_PASSAGE_
New Vaccine for Lyme Disease may Prove to be Effective
A new vaccine for lyme disease promises to be effective and well tolerated. The vaccine was shown to produce substantial antibodies against all targeted species of Borrelia, the causative agent of Lyme disease in Europe and the United States. Baxter International conducted the clinical trial of the vaccine.
Since the early 1990s, Benjamin Luft, MD, the Edmund D. Pellegrino Professor of Medicine at Stony Brook University School of Medicine, and the late John Dunn, Ph.D., a biologist at Brookhaven National Laboratory, spearheaded the initial development of the original vaccine antigen concept, and together with researchers at Baxter International helped bioengineer the formulation used in the clinical trial. Through the Stony Brook University School of Medicine and Brookhaven National Laboratory, The Research Foundation of the State of New York licensed intellectual property of the Lyme vaccine technology to Baxter International. Baxter International researchers in collaboration with Luft and Dunn developed further innovations employed in the Lyme vaccine used in the clinical trial.
In the article, "Safety and immunogenicity of a novel multivariant OspA vaccine against Lyme borreliosis in healthy adults: a double-blind, randomized, dose-escalation phase 1/2 trial," Principal Investigator P. Noel Barrett, PhD, of Baxter, Biomedical Research Centre, and co-authors evaluated the safety and immunogenicity of the vaccine in a range of doses in 300 people living in Austria and Germany. Study participants received three primary immunizations and one booster immunization. All doses and formulations, some of which included an adjuvant, an additive to stimulate immune response to the vaccine, induced substantial antibody titers against all species of Borrelia. The vaccine demonstrated predominantly mild adverse reactions and no-vaccine related serious events occurred in the sample population.
"The results of the clinical trial conducted by Baxter are promising because the vaccine generated a potent human immune reaction, covered the complete range of Borrelia active in the entire Northern hemisphere, and produced no major side effects," said Dr. Luft, a co-author on the paper. "We hope that a larger-scale, Phase 3 trial will demonstrate not only a strong immune response but true efficacy in a large population that illustrates protection against Lyme disease."
Dr. Luft said that for years, one of the main challenges of developing a Lyme disease vaccine was to discover a method that could produce a vaccine effective on all Borrelia species. With the aid of technologies and expertise at Stony Brook and Brookhaven, Drs. Luft and Dunn focused vaccine development on the most abundant Borrelia outer surface protein found when the spirochete bacteria reside in ticks, which commonly transmit the disease. Using the scaffold of this protein, called OspA, they, in collaboration with researchers at Baxter, bioengineered a set of unique OspA proteins not found in nature. These new OspAs share different parts from different species of Borrelia. The new proteins are called chimeras.
"After a series of experimentations and refinements, formulations consisting of these new OspA proteins were shown to protect against a broad spectrum of Lyme disease spirochetes," said Dr. Luft, summarizing the research results.
The vaccine used in the European clinical trial is based on these newly created OspA proteins and is therefore designed for broad based coverage.

_ACTIVITY A_
In the Lyme vaccine article, what is the name of the Borrelia outer surface protein whose scaffold was used to bioengineer the new proteins?
_ACTIVITY B_
Print the part of the Lyme vaccine article starting with "Dr. Luft said" and going on through "are called chimeras.".

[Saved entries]

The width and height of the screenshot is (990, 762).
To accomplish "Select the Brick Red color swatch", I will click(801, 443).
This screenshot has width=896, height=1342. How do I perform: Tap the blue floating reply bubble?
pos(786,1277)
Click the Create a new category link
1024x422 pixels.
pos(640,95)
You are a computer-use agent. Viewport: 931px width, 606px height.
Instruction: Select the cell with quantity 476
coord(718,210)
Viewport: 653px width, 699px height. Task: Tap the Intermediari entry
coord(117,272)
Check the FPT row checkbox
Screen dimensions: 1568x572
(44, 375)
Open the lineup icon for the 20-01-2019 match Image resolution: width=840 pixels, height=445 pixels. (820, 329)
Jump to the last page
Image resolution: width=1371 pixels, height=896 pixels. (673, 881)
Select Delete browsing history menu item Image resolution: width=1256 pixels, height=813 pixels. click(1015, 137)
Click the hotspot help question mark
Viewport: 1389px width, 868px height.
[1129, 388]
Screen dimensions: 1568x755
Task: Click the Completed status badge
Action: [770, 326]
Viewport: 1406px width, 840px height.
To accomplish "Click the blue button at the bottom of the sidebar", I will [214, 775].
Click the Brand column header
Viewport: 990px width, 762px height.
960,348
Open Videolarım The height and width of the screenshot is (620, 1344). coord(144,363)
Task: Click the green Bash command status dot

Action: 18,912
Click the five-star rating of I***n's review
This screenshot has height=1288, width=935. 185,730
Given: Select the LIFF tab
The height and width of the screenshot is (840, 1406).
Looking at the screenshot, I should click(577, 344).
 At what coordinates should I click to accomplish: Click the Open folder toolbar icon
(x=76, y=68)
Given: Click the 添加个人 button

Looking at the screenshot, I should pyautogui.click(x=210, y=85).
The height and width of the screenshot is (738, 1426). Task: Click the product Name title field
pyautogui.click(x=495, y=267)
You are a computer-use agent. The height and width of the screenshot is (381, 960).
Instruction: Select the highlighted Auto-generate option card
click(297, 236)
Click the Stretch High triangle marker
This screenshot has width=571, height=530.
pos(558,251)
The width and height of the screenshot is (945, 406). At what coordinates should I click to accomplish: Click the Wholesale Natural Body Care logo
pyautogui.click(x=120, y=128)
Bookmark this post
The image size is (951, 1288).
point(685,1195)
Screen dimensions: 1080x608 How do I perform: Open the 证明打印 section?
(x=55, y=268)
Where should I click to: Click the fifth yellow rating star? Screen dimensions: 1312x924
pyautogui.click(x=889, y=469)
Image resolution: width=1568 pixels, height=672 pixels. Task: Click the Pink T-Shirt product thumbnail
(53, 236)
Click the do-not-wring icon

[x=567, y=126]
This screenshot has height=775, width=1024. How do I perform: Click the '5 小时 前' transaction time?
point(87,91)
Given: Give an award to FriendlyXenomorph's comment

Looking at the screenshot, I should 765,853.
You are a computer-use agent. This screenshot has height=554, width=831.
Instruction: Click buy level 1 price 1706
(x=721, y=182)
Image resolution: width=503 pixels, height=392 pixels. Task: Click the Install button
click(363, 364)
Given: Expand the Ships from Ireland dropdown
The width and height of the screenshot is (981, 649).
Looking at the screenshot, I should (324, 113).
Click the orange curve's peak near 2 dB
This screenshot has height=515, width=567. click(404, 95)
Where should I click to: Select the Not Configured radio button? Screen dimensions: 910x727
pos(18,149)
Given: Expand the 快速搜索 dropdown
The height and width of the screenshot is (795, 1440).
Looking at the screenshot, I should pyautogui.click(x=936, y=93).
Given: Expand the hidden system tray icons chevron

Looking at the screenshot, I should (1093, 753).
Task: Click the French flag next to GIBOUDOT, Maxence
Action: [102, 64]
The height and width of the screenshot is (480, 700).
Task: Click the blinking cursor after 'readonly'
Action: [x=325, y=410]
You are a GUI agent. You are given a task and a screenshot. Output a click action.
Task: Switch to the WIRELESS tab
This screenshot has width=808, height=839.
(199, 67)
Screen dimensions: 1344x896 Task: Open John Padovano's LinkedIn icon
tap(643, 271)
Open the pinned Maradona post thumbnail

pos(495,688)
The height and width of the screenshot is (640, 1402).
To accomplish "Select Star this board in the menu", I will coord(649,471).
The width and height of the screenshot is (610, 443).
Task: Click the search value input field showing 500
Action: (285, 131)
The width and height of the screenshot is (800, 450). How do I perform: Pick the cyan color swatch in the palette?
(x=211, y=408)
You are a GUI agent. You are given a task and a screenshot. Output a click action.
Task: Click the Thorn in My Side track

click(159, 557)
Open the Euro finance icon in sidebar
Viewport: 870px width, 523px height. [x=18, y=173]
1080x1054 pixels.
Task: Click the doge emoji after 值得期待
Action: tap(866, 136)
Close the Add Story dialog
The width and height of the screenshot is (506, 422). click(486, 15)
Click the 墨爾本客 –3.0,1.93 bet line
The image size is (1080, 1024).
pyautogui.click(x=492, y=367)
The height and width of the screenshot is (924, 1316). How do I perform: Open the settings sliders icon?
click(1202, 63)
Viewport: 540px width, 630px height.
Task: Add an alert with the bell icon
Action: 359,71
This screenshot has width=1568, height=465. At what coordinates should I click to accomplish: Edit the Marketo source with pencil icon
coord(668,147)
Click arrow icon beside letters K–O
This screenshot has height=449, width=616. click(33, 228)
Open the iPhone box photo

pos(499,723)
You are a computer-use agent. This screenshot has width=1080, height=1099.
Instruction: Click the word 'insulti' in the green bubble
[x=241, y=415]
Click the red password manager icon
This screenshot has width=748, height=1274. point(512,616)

_EXPECTED OUTPUT A_
OspA

_EXPECTED OUTPUT B_
Dr. Luft said that for years, one of the main challenges of developing a Lyme disease vaccine was to discover a method that could produce a vaccine effective on all Borrelia species. With the aid of technologies and expertise at Stony Brook and Brookhaven, Drs. Luft and Dunn focused vaccine development on the most abundant Borrelia outer surface protein found when the spirochete bacteria reside in ticks, which commonly transmit the disease. Using the scaffold of this protein, called OspA, they, in collaboration with researchers at Baxter, bioengineered a set of unique OspA proteins not found in nature. These new OspAs share different parts from different species of Borrelia. The new proteins are called chimeras.